__EXERCISE BRIEF__:
Your reply should hold exactly the lines from the one that contains "This screenshot has width=1018, height=1016." through the end of the data. Repeat them word for word.

** Opening DATA SUPPLIED block **

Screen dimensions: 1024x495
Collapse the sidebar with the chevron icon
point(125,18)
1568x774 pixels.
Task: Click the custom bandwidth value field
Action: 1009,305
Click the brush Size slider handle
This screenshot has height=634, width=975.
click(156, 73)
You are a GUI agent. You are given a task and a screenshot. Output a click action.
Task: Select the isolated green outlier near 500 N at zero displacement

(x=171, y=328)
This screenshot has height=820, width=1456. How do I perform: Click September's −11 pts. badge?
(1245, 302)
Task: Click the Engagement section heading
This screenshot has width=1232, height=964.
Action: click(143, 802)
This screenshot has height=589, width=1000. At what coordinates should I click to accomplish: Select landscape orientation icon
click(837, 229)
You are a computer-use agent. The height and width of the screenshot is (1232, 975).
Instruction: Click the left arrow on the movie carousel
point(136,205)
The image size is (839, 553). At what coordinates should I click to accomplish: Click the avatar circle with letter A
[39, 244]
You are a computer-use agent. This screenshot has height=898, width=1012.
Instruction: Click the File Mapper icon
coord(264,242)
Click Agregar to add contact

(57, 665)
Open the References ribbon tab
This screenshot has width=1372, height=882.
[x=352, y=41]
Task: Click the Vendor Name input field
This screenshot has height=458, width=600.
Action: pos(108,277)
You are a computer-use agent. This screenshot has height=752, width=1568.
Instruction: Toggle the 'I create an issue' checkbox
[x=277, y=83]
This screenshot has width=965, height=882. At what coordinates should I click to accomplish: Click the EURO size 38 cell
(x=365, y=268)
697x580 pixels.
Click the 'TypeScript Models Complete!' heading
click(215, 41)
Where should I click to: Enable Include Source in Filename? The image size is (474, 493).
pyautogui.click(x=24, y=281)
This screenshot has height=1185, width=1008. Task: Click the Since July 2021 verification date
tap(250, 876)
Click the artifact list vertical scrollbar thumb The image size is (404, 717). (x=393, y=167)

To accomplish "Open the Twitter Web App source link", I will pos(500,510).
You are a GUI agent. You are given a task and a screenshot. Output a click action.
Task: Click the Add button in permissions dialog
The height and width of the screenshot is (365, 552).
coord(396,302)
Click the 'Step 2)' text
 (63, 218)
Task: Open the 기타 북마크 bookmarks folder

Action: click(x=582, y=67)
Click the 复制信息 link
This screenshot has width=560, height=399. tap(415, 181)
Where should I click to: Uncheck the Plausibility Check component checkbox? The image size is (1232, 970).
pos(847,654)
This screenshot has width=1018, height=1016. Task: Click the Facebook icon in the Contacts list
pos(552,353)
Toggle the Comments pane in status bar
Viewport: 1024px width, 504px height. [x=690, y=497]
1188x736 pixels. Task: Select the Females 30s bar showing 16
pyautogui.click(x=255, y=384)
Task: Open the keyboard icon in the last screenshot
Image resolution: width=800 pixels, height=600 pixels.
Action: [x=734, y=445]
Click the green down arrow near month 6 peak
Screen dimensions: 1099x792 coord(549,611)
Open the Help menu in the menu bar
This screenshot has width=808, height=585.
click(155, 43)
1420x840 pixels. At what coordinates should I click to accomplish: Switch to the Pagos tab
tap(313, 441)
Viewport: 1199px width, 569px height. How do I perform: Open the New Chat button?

** Closing DATA SUPPLIED block **

__ANSWER TO THIS PROBLEM__:
This screenshot has width=1018, height=1016. Task: Click the Facebook icon in the Contacts list
pos(552,353)
Toggle the Comments pane in status bar
Viewport: 1024px width, 504px height. [x=690, y=497]
1188x736 pixels. Task: Select the Females 30s bar showing 16
pyautogui.click(x=255, y=384)
Task: Open the keyboard icon in the last screenshot
Image resolution: width=800 pixels, height=600 pixels.
Action: [x=734, y=445]
Click the green down arrow near month 6 peak
Screen dimensions: 1099x792 coord(549,611)
Open the Help menu in the menu bar
This screenshot has width=808, height=585.
click(155, 43)
1420x840 pixels. At what coordinates should I click to accomplish: Switch to the Pagos tab
tap(313, 441)
Viewport: 1199px width, 569px height. How do I perform: Open the New Chat button?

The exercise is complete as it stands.